Records supplied:
Content starts
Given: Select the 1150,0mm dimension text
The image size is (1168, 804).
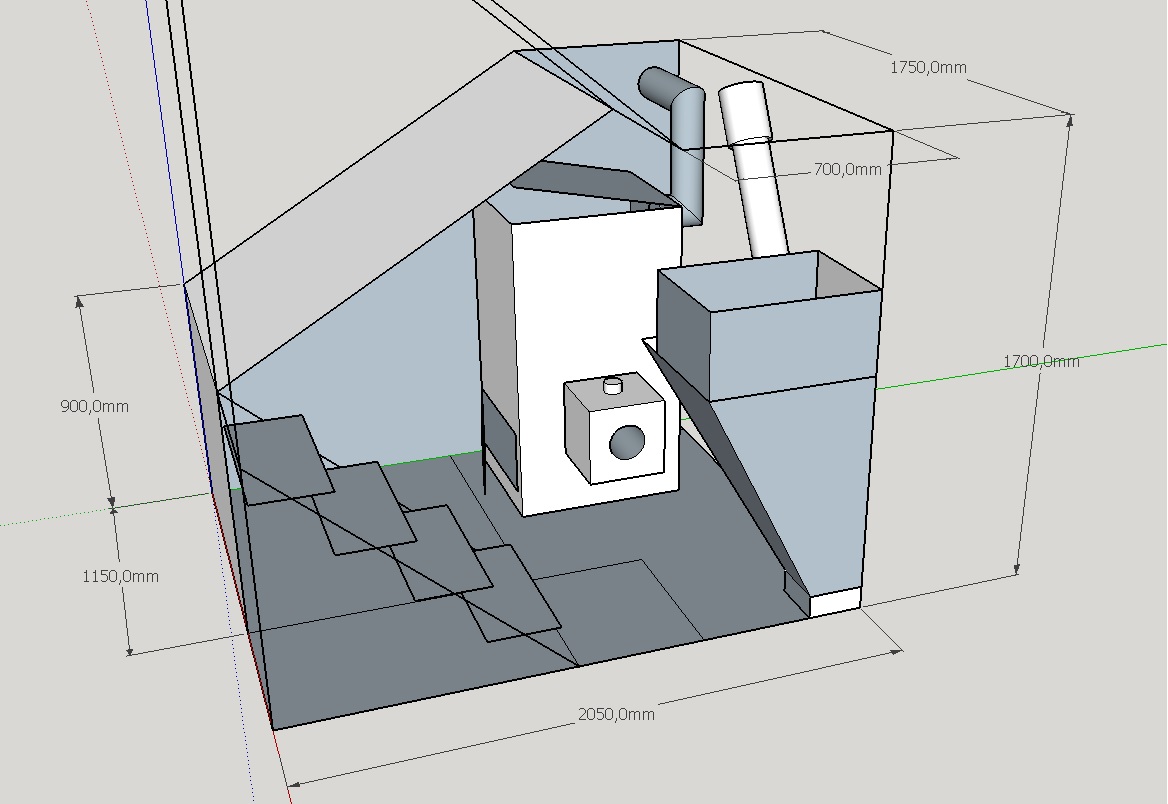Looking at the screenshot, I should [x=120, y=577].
Content ends
Content starts
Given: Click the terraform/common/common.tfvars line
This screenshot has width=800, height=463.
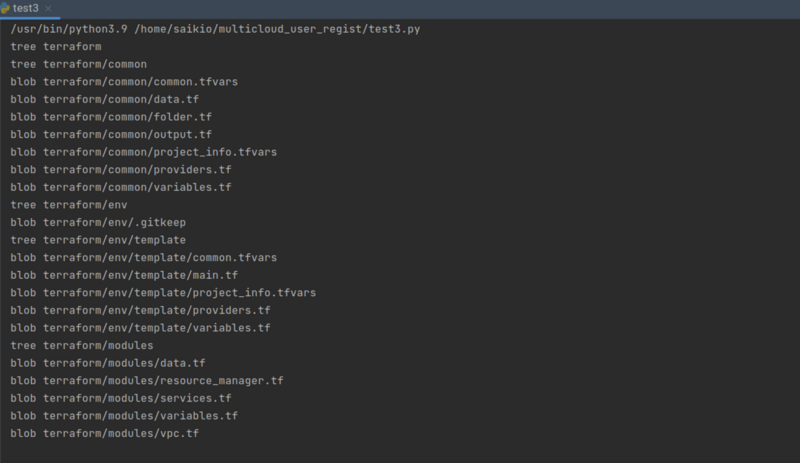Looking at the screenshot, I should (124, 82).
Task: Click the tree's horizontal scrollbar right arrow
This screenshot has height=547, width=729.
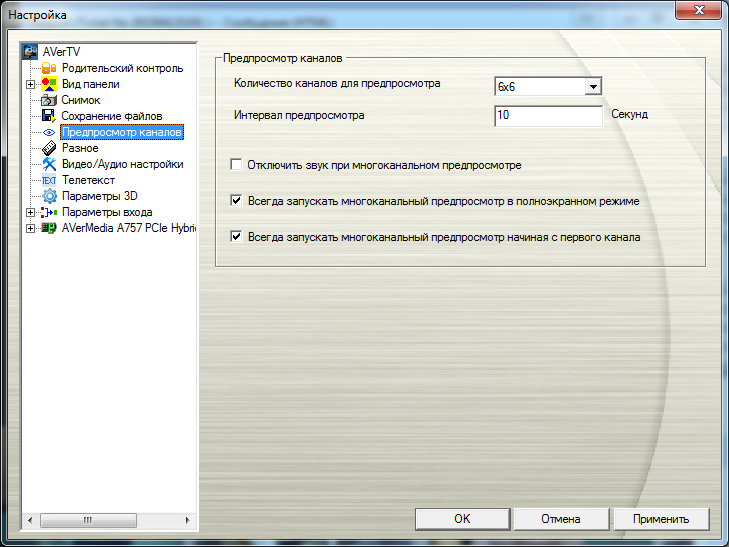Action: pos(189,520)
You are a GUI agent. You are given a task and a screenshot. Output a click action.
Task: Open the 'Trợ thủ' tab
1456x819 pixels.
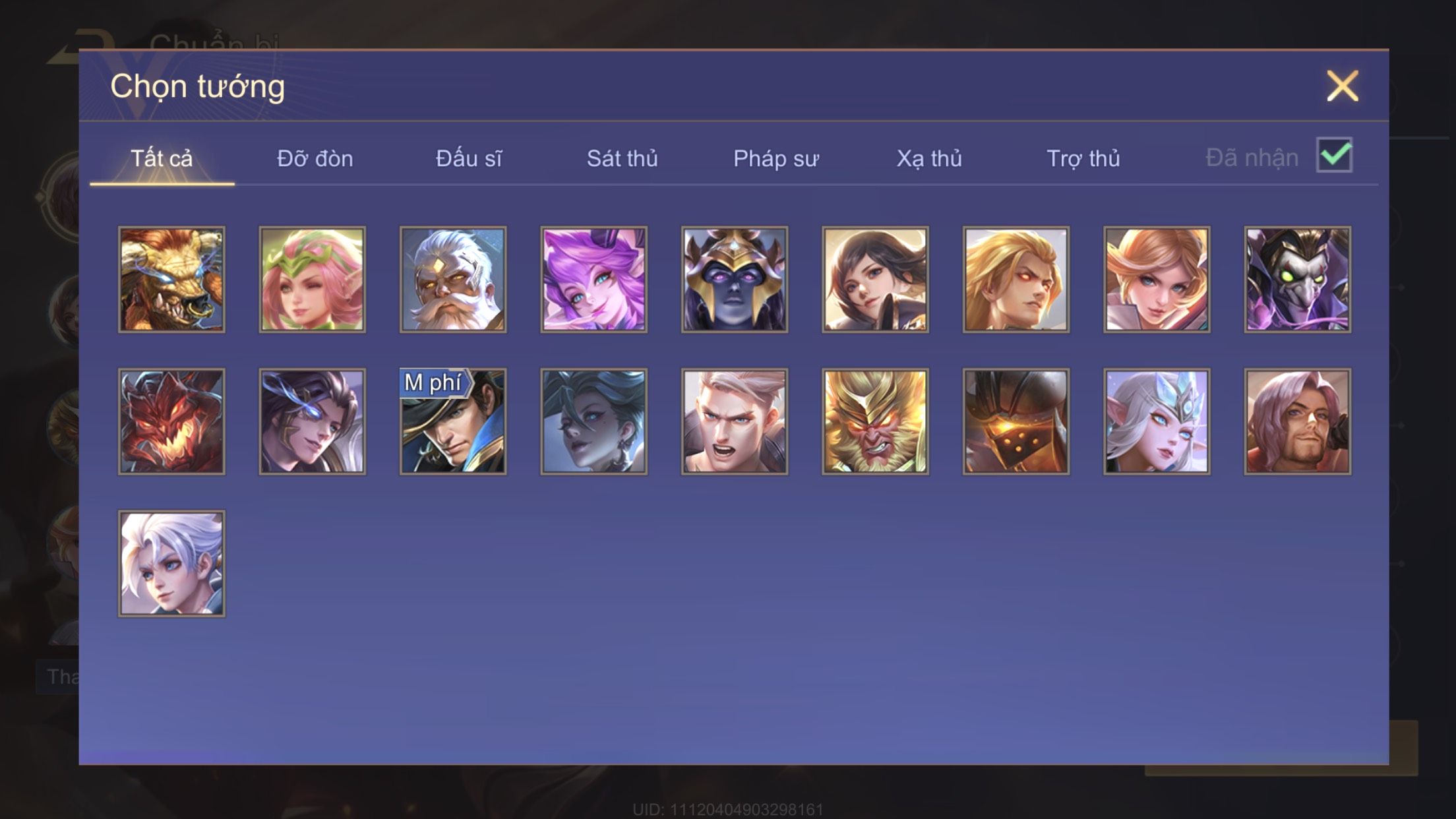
Content ends
Content starts
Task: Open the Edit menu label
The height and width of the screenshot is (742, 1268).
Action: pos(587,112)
Content ends
Exercise details: If a line of the entries contains "Open", it counts; give the total of such lines and nothing more.

Expected answer: 2